The chairman of Astronomy Ireland, David Moore, said there could be at least one shooting star a minute on Thursday night.

“I wouldn’t be at all surprised if people see several a minute. Already this week there has been five times more than usual.

“It will peak on Thursday and the forecast looks very clear on Wednesday and Thursday so it should be quite spectacular.

“The shower of meteoroids will continue for the rest of this week and into next week. Normally there is around one shooting star every hour.

“People can wish on them but I’m not too sure whether they will come true or not,” he said.

He said there is little or no danger of the pea-sized fireballs hitting Ireland.

He said: “These are bits of comets and we’re pretty sure they are made of sand grains and smoke grains and bits of dust.

“We can see them light up the sky so brightly because they are travelling at up to 130,000 miles an hour when they hit the earth’s atmosphere.

“They start burning up 100 miles above the ground. Nothing would get down below about 20 miles, even high-flying aircraft are safe. They fly at about six or seven miles above the Earth.”

He said Ireland is one of the best places on the planet to see the fireworks in the sky.

He said: “The shower will be seen across the northern hemisphere. We have the lowest density population in Europe so it’s easy to get to a rural population to see the stars.

“Irish people are very interested in astronomy. Astronomy Ireland has the biggest membership per population than any other astronomy club on the planet.”
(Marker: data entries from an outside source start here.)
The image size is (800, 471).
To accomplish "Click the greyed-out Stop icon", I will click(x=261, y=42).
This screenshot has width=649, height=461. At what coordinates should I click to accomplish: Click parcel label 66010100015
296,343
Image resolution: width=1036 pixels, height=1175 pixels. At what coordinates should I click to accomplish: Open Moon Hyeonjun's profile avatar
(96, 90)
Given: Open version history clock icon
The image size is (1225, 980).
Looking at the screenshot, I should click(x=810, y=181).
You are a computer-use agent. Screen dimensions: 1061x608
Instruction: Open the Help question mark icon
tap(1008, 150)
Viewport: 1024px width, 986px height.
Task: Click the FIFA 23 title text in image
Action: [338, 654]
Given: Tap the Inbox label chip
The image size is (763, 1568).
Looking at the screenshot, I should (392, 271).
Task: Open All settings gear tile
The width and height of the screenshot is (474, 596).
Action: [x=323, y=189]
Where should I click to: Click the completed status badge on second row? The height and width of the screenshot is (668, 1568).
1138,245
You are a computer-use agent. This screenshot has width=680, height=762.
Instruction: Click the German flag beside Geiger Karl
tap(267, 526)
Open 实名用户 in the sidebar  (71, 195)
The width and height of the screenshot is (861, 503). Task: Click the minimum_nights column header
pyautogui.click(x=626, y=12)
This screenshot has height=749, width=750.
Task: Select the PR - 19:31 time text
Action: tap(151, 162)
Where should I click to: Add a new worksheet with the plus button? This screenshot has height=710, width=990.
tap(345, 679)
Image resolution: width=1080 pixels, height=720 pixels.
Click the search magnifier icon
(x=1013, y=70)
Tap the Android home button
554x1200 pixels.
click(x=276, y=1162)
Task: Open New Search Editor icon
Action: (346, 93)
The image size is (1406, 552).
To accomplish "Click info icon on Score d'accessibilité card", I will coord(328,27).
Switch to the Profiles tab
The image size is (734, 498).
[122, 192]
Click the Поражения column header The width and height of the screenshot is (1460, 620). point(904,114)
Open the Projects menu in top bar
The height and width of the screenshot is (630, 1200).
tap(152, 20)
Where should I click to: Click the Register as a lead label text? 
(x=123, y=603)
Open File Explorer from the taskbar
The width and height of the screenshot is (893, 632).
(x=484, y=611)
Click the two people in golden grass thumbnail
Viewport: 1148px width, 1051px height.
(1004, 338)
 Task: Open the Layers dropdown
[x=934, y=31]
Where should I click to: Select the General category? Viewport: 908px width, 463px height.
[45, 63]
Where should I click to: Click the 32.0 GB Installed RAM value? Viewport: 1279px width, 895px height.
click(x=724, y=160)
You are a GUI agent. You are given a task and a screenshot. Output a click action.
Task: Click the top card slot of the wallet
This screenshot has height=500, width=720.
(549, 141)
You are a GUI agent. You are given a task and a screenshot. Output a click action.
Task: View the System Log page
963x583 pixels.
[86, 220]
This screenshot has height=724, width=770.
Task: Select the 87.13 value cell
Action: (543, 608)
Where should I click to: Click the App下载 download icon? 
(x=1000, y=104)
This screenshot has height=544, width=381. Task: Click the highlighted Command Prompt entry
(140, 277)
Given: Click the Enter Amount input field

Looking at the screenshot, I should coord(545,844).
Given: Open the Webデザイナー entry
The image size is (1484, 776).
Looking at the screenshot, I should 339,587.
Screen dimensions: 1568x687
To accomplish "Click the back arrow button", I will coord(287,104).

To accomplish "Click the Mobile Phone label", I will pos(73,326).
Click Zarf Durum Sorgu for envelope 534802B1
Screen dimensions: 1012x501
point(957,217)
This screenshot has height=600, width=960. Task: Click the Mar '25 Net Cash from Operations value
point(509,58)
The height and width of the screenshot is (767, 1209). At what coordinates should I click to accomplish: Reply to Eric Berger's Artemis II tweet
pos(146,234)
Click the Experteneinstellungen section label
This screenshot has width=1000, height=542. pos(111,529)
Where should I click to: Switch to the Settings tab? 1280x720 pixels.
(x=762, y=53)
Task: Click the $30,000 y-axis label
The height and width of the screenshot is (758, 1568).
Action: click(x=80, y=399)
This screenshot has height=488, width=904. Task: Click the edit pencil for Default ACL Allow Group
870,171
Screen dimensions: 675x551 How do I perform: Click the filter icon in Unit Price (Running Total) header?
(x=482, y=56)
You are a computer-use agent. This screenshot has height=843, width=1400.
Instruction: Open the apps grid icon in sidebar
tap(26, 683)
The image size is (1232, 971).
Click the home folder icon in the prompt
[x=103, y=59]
The shooting stars, correctly known as meteors, are caused by the Earth crashing into tiny pieces of dust that have fallen off a comet long ago.

The Earth collides with these pieces of dust at 100,000mph and when they hit the upper atmosphere at these speeds the friction causes them to instantly burn up.

The result is a fiery streak popularly known as a shooting star.

Mr Moore said the shooting stars will be easily visible because of the absence of the moon.

He said: “The lack of moon this weekend will make these meteors easy to see, and astronomers are predicting over 60 meteors an hour – a celestial fireworks display that must not be missed.”

And he is urging members of the Irish public to count the shooting stars in the sky tomorrow night.

“We are very interested in recording how many shooting stars are over Irish skies.

“As soon as it is dark people will start seeing them. We want people to count how many they see in 15 minutes and they can report it on our website astronomy.ie.”